What is expected
Extract every line of the material below that contains the word "height", copying each line in full.

Records to use
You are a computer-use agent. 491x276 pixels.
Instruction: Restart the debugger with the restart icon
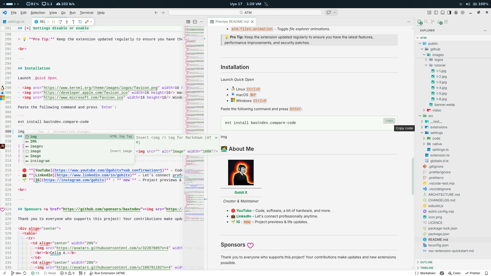(x=80, y=22)
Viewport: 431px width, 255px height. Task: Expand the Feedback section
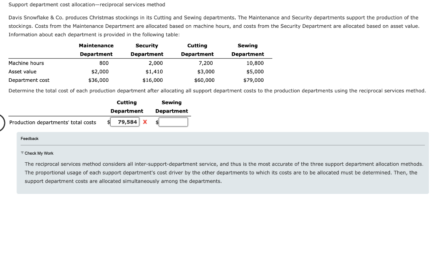(28, 138)
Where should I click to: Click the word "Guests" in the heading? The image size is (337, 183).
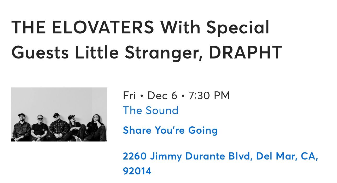coord(40,52)
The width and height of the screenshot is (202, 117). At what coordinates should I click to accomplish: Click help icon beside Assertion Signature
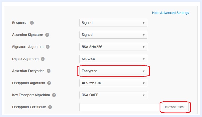pyautogui.click(x=47, y=35)
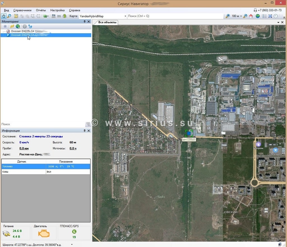Click the zoom in magnifier icon
Image resolution: width=287 pixels, height=247 pixels.
tap(228, 16)
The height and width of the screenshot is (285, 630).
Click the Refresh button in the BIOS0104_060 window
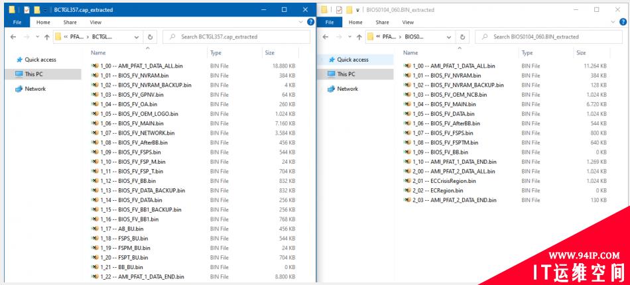tap(462, 37)
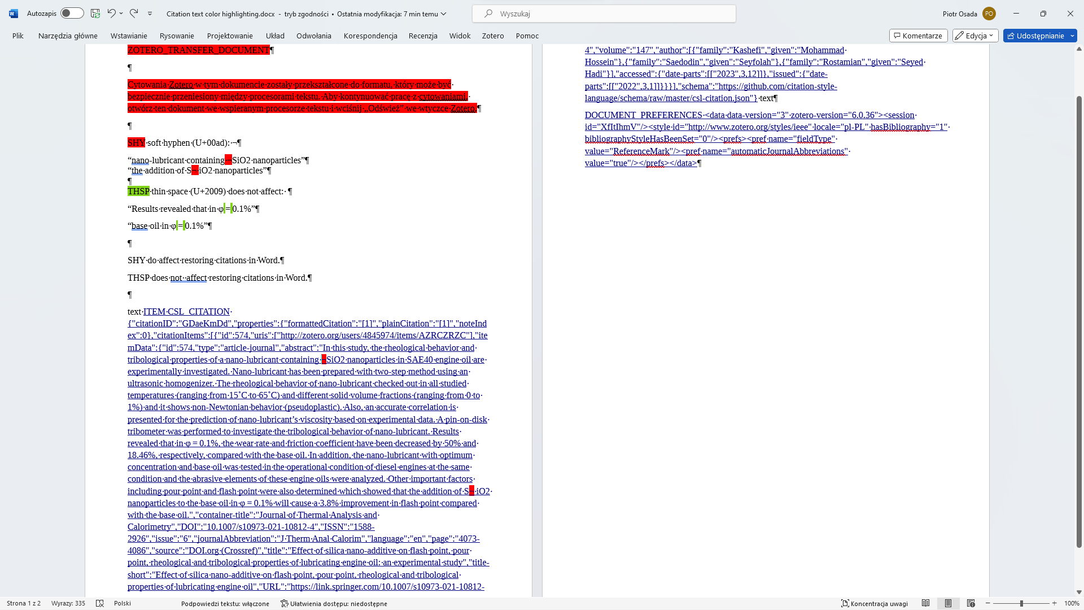Open the Edycja mode dropdown
1084x610 pixels.
tap(976, 36)
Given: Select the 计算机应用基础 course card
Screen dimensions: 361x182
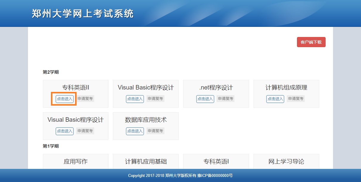Looking at the screenshot, I should point(146,161).
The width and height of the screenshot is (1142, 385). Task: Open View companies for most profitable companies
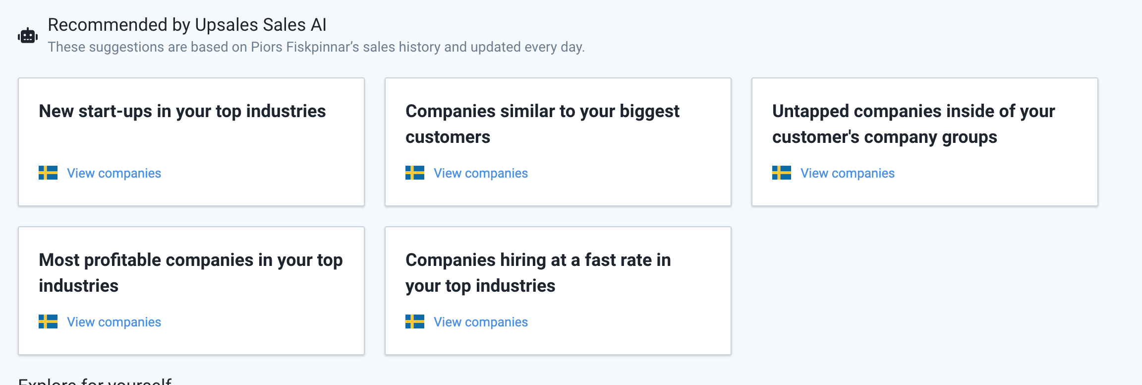[114, 322]
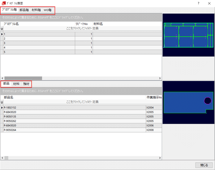Click the upper filter definition row
Screen dimensions: 215x170
82,28
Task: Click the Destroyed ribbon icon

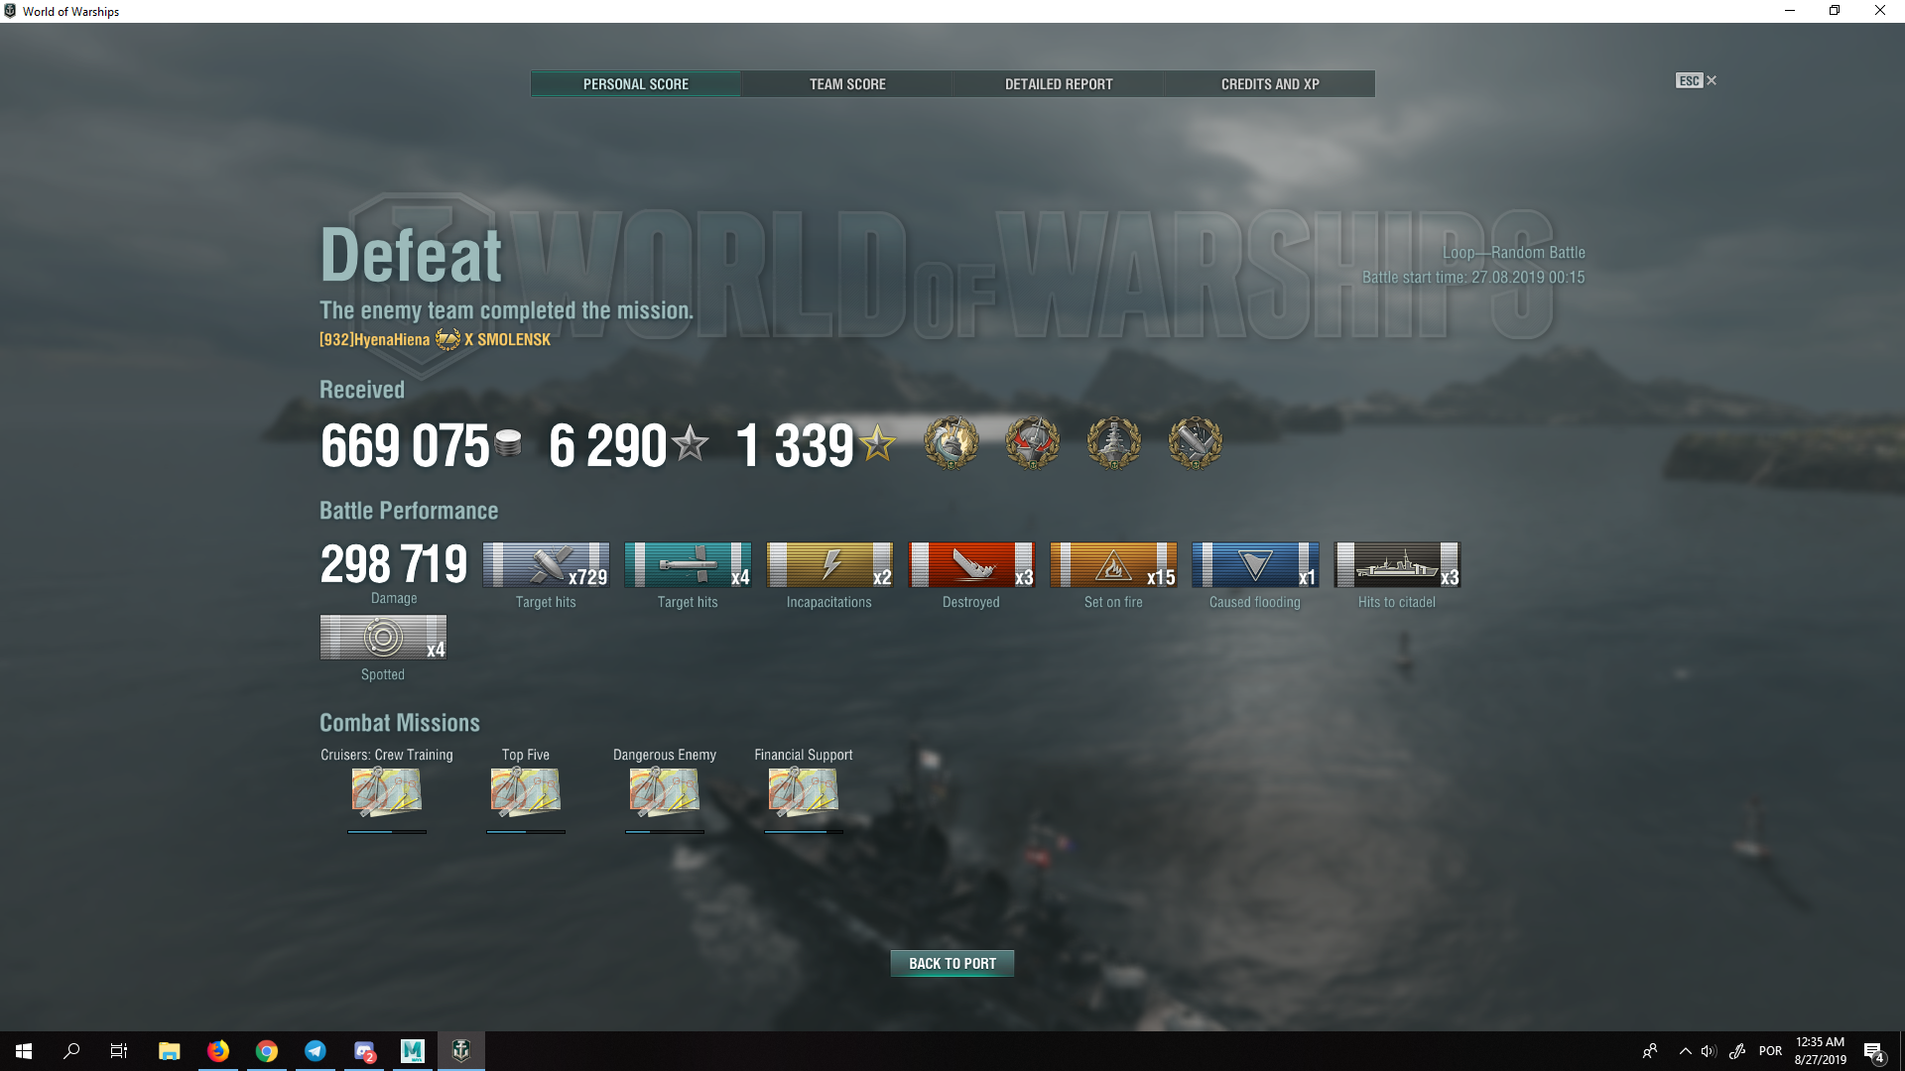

Completed exercise
Viewport: 431px width, 255px height. Task: Expand the Feedback section
The width and height of the screenshot is (202, 117). At what coordinates should I click to accomplish: Click help icon beside Assertion Signature
Image resolution: width=287 pixels, height=247 pixels.
The height and width of the screenshot is (285, 630).
The width and height of the screenshot is (1142, 385). Task: Open View companies for most profitable companies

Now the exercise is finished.